In that same month, Amin had claimed to have been instructed by God in a dream to deport all persons of Asian origin. The date for that mass deportations was in September and Obote says Nyerere informed him that Museveni had advised that an invasion of Uganda must be mounted to coincide with the date of mass deportations.

“What the president told me hit my ears as a fairy tale but diplomacy could not allow me to say so to the benefactor president. This was because I could not believe Museveni could recruit thousands of men and arm them without UPC leaders knowing anything. At the end, it turned out to be what the president was telling me, in fact, a fairy tale “, Obote notes

According to the memoir, because the Tanzanian president accepted the invasion, Obote was asked and he could not refuse his men for the invasion. He, however, says at one point he gathered his courage to tell Nyerere that the UPC leaders in Uganda had reported that there were no thousands of armed men in the areas of Mbarara, Masaka, Jinja and Mbale.

But he says Nyerere’s response was stark: “Milton, if we miss this opportunity to hit Amin, there will be no other”. The memoir says Obote had no option but to allow his men to venture into the invasion.
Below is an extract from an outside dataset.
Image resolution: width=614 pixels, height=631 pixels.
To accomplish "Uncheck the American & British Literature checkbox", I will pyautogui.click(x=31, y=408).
He says in early September, he went to their camp, and addressed them and bid them farewell.

He explains that Kikosi Maalum attacked both Masaka and Mbarara upon entering Uganda and captured both towns. They then fought the whole day at the two barracks without witnessing the presence of any single man from the alleged thousands of men said to have been recruited and armed by Museveni.

He says the withdrawal only became necessary in the late afternoon as Amin was reinforcing his men heavily and also using helicopter gunships and MiG fighter planes. He however, says Kikosi Maalum regrettably lost several hundreds before they could cross back into Tanzania and it became a big setback in the struggle.

The men who crossed into Tanzania according to the memoir, were taken to an abandoned National Service Camp outside Tabora town in central Tanzania. Obote says the place was near a forest inhabited by lions and had no water.

“I visited them and based my address to them on my Legico election campaign symbol in 1958, an open hand. They looked very poor and exhausted. My message was that a poor person helps himself by his hand,” Obote writes.

He recounts that he instructed them to build as a beginning, grass-thatch huts and promise to request assistance from Tanzania. He notes that the men prospered in a short time by growing much food throughout the year and sold some to Tabora Market. They also attacked the forest and made charcoal which they sold and earned money.

He, however, says by 1978 he had recruited and arranged the training of more men and Kikosi Maalum had expanded into a formidable force which fought alongside TPDF in the joint operation that successfully ousted Amin’s dictatorial regime from power and liberated Uganda.

Obote notes that although Kikosi Maalum, the Ugandan militia force raised by the UPC leader and members which entered Kampala first and sent Amin running, the UPC has always praised, thanked and acknowledged the political force which was the greatest factor in the removal of Amin.

The memoir says that political force was Chama Cha Mapinduzi (CCM), president Nyerere’s party.